Près d'un mois après le début de la guerre en Iran, des pourparlers entre les Etats-Unis et Téhéran sont en cours. Pour les mener, les deux pays ont recours à un médiateur : le Pakistan. Voici pourquoi Islamabad s'est glissé dans les discussions.
Un triangle diplomatique. Alors que le président américain Donald Trump a confirmé ce mercredi 25 mars que l'Iran «négocie», précisant que ses dirigeants voulaient «absolument conclure un accord», les dessous des échanges ne concernent pas uniquement les deux camps. Le Pakistan, qui joue le rôle de médiateur, fait également partie des discussions.
Ainsi, c'est une délégation pakistanaise qui a présenté le plan en quinze points proposé par les Etats-Unis aux Iraniens. Le Premier ministre pakistanais, Shehbaz Sharif, tout comme son adjoint, le ministre des Affaires étrangères Ishaq Dar, entretiennent en effet des liens étroits avec leurs homologues iraniens et s'étaient ainsi dits prêts à tenir ces négociations depuis plusieurs semaines.
«Le Pakistan est honoré d'accueillir des pourparlers concluants»
Le plan en 15 points pour mettre un terme aux combats, qui se sont étendus à travers le Golfe et le Moyen-Orient, a été «transmis à l’Iran via le Pakistan», ont assuré les deux responsables pakistanais. Une information confirmée par le Premier ministre du pays, sur X : «Le Pakistan salue et soutient pleinement les efforts déployés pour instaurer un dialogue visant à mettre fin à la guerre au Moyen-Orient, dans l'intérêt de la paix et de la stabilité dans la région et au-delà».
Pakistan welcomes and fully supports ongoing efforts to pursue dialogue to end the WAR in Middle East, in the interest of peace and stability in region and beyond. Subject to concurrence by the US and Iran, Pakistan stands ready and honoured to be the host to facilitate…
— Shehbaz Sharif (@CMShehbaz) March 24, 2026
«Sous réserve de l'accord des États-Unis et de l'Iran, le Pakistan est prêt et honoré d'accueillir des pourparlers constructifs et concluants en vue d'un règlement global du conflit en cours», a-t-il également écrit.

En plus d'entretenir des relations positives avec les hautes sphères iraniennes, particulièrement instables depuis la perte de certains leaders de longue date du pays comme le guide suprême Ali Khamenei, le Pakistan est également un allié de la Maison Blanche depuis 2002. Il s'agit de l'un des pays non-membre de l'Otan de la région les plus proches des Etats-Unis et d'un territoire stratégique important pour la politique extérieure américaine.
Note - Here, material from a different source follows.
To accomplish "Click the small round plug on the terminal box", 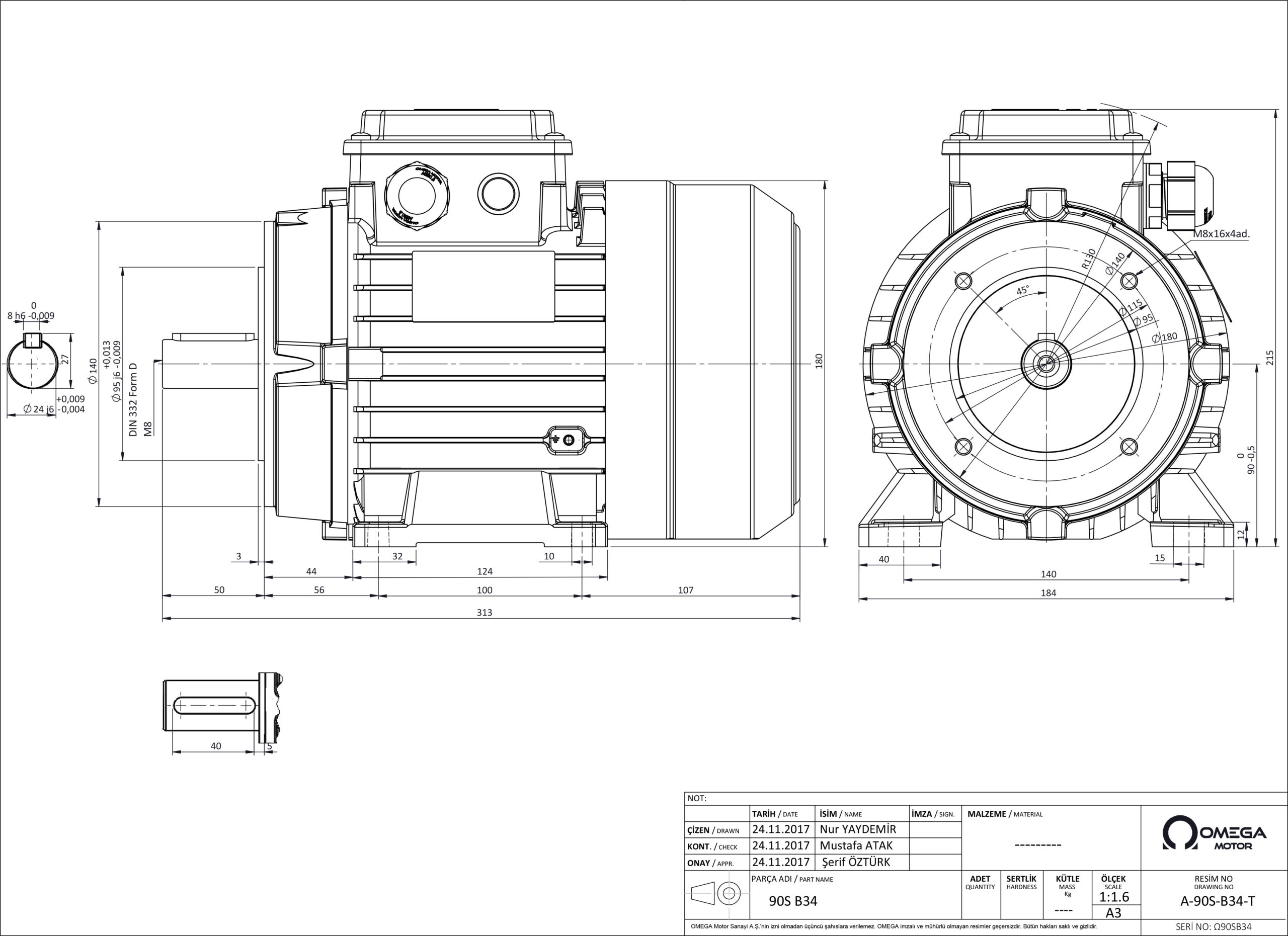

Afghanistan, Arabie saoudite... le Pakistan veut à tout prix éviter un embrasement régional
Mais en plus d'être un pont parfait entre les deux camps grâce à ses relations, le Pakistan joue gros en matière de politique intérieure. En effet, le pays abritant une forte communauté musulmane chiite, tout comme l'Iran, il redoute un soulèvement d'une partie de sa propre population, si proche idéologiquement de celle située de l'autre côté de la frontière située à l'est du Golfe d'Oman.
En plus de ce risque, le Pakistan craint une implication de certains pays, qui lui serait également préjudiciable. Ainsi, en cas de débordements dans le Balouchistan, région située au sud de l'Afghanistan et à l'ouest de l'Iran, le conflit direct mené par Islamabad face à Kaboul pourrait prendre une tournure encore plus explosive.
Pire encore, en cas d'implication de l'Arabie saoudite, allié officiel de la nation pakistanaise depuis la signature de son accord stratégique de défense mutuelle (2025), une offensive subie par le pays du Golfe serait considérée comme une attaque subie par Islamabad, également. Tant de raisons qui poussent le Pakistan de 124 millions d'habitants à la prudence et au dialogue, afin de mener à bien une désescalade.